A young man is fortunate to be alive after some off-duty rural nurses and firefighters rapidly stepped in to save his life after he was pulled out of Grande Cache Lake earlier this year.
The Grande Prairie teen was celebrating with friends at a picnic when he jumped off the dock and failed to resurface from the water, said Melanie McKale, site and seniors health manager at the Grande Cache Community Health Complex.
“People do fatigue when providing [CPR, so] this is why it was great to have trained people at the scene who knew how the process works and could switch off compressions to another person as needed.” – Melanie McKale, site and seniors health manager, Grande Cache Community Health Complex
“He was pulled from the water by a friend and was found to be unconscious and not breathing,” said McKale. “[Friends] called for help [and] an off-duty registered nurse responded alongside a local firefighter and immediately began CPR [cardiopulmonary resuscitation].”

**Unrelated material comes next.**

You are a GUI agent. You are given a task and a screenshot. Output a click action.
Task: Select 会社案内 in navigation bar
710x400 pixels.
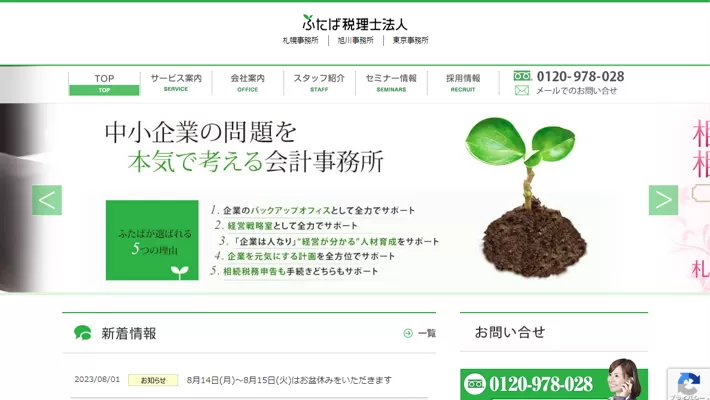click(x=247, y=83)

Two additional registered nurses on maternity leave and two more off-duty firefighters joined the efforts to try and revive the 17–year–old boy at the lake five km south of the community of Grande Cache.

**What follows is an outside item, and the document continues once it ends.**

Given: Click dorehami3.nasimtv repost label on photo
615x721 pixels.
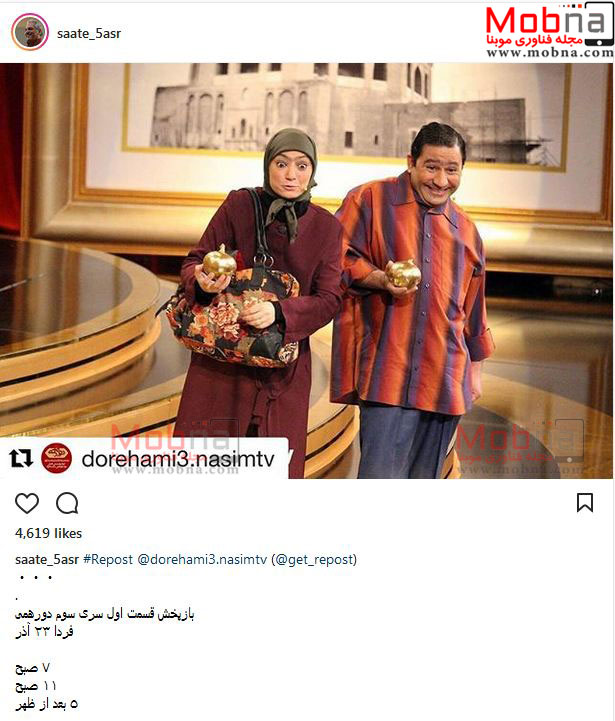Looking at the screenshot, I should tap(178, 459).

“The team continued CPR for eight cycles and were able to attain [a] return of spontaneous circulation.” Eight cycles of CPR takes about eight minutes with each cycle consisting of 30 compressions for each two breaths of air, she explained.
“People do fatigue when providing [CPR, so] this is why it was great to have trained people at the scene who knew how the process works and could switch off compressions to another person as needed.”
At that point, emergency services arrived and transported the patient to Grande Cache Community Health Complex for stabilization. He was later flown to Edmonton with STARS air ambulance and made a full recovery.